TicketIQ (known as TiqIQ until August 2016) is a no-fee event ticket search engine, aggregator and mobile app which provides ticket-buying options from many different secondary ticket market and main market ticket sellers, including Ticketmaster, Eventbrite, SeatGeek and Telecharge. The company works directly with teams, leagues, festivals and venues to sell tickets direct-to-fan using paid social and other programmatic media platforms.

== History ==

On July 4, 2010, TiqIQ was launched by CEO Jesse Lawrence. TiqIQ has its headquarters in New York City and has 25 employees.
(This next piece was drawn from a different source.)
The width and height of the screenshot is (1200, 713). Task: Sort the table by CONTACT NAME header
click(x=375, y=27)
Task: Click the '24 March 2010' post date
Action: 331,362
On August 26, 2016, the company rebranded as TicketIQ.

In 2020, the company launched FanIQ, an identity-management and marketing platform for sports teams, festivals and venues.

== Funding ==
Business Insider reported in 2013 that New York based software company MediaMath invested in TiqIQ.

VentureBeat reported that TiqIQ raised venture capital from iNovia Capital and Contour Venture partners.

TiqIQ has been called "The Kayak of Live-Event Tickets" because it aggregates ticket deals from StubHub, TicketsNow, eBay and other companies, much like Kayak.com aggregates travel deals.